Au nord de la cité, les voies montaient au flanc de l’éminence. Il n’y avait pas grande activité de ce côté, bien qu’un chariot à accumulateurs remontât lentement la pente avec son chargement de rails, de traverses et d’ouvriers. Sur la crête même, une plus grande animation régnait, mais à cette distance, je ne voyais pas au juste ce qui se passait.

— Bon pays que celui-ci, observa Malchuskin. (Mais il fit immédiatement une réserve :) pour les hommes des voies, du moins.

— Pourquoi ?

— Il est assez uni. Nous n’avons pas de difficulté particulière avec les vallées et les ondulations du sol. Ce qui me cause du souci, c’est le terrain accidenté : les rochers, les rivières, et même les forêts. C’est l’un des avantages d’occuper en ce moment une position élevée. La roche est très ancienne par ici et les éléments l’ont érodée. Mais ne me parlez pas des rivières ! Ça me met les nerfs en pelote !

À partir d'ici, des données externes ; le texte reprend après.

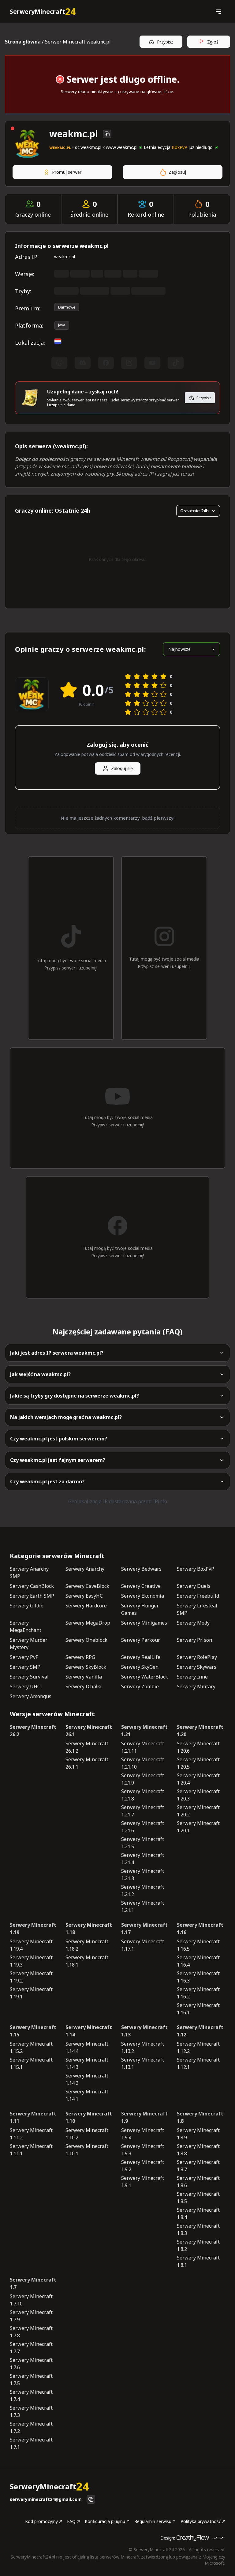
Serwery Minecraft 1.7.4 (31, 2395)
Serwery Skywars (196, 1667)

— Qu’est-ce qu’elles ont de mal, les rivières ?

— Je vous ai dit de ne pas m’en parler ! (Il me colla une tape joviale sur l’épaule et nous retournâmes vers la ville.) Les rivières, il faut les traverser. Ce qui veut dire qu’il faut construire un pont, à moins qu’il en existe déjà un, ce qui ne se rencontre jamais. Nous devons attendre pendant la construction du pont et cela nous retarde. En général, c’est la guilde des Voies qui encaisse tous les reproches pour ce retard. Mais ainsi va la vie. La difficulté, en matière de rivières, c’est qu’elles font naître chez tout le monde des sentiments mitigés. L’une des pénuries permanentes de la ville, c’est l’eau, et quand nous rencontrons une rivière, ce problème se trouve résolu pour un temps. Mais il n’en faut pas moins construire un pont et cela met tout le monde sur les nerfs.

Les manœuvres ne parurent pas tellement contents de nous revoir, mais Rafaël les remit au travail. Toutes les voies avaient maintenant été enlevées et il ne restait qu’à construire le dernier butoir. C’était une structure d’acier montée en travers du dernier tronçon de voie, en utilisant trois des semelles bétonnées qui avaient porté les traverses. Chacune des voies avait son butoir et ces derniers étaient disposés de façon à retenir la ville si jamais elle partait à reculons. Les butoirs n’étaient pas alignés, en raison de la forme irrégulière du flanc sud de la cité, mais Malchuskin m’assura qu’ils constituaient une protection suffisante.

— Mieux vaut ne pas en avoir besoin, me dit-il, mais si la ville se mettait à rouler, ils l’arrêteraient quand même. Je crois.

Le butoir érigé, notre travail était terminé.

— Que fait-on maintenant ? demandai-je.